[Collected data]
───
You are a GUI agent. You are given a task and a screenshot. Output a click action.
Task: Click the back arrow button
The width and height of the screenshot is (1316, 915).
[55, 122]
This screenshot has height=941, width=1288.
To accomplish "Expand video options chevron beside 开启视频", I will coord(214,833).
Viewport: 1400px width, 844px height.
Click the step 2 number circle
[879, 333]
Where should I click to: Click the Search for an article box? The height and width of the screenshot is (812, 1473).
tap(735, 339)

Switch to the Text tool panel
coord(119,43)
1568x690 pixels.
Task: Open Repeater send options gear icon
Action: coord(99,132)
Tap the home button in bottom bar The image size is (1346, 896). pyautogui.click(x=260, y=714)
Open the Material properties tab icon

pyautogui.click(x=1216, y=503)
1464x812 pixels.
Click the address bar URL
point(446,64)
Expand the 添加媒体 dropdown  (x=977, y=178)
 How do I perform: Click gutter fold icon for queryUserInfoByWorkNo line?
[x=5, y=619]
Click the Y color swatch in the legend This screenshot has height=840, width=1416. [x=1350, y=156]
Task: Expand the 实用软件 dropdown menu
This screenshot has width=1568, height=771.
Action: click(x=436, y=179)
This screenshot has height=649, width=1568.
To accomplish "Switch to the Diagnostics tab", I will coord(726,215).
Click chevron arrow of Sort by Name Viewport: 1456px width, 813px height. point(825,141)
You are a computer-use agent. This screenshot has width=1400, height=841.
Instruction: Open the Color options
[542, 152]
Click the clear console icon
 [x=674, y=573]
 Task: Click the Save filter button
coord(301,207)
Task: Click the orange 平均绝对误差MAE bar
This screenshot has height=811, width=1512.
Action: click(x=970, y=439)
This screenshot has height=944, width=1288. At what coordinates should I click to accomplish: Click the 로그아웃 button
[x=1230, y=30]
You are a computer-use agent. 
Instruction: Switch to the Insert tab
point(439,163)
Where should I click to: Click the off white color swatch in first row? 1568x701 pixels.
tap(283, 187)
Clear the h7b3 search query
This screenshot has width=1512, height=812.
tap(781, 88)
───
- _YOUR TASK_
Check each line in the records above for the word "computer". Return those that have it.

- _ANSWER FOR THE TASK_
You are a computer-use agent. This screenshot has width=1400, height=841.
You are a computer-use agent. 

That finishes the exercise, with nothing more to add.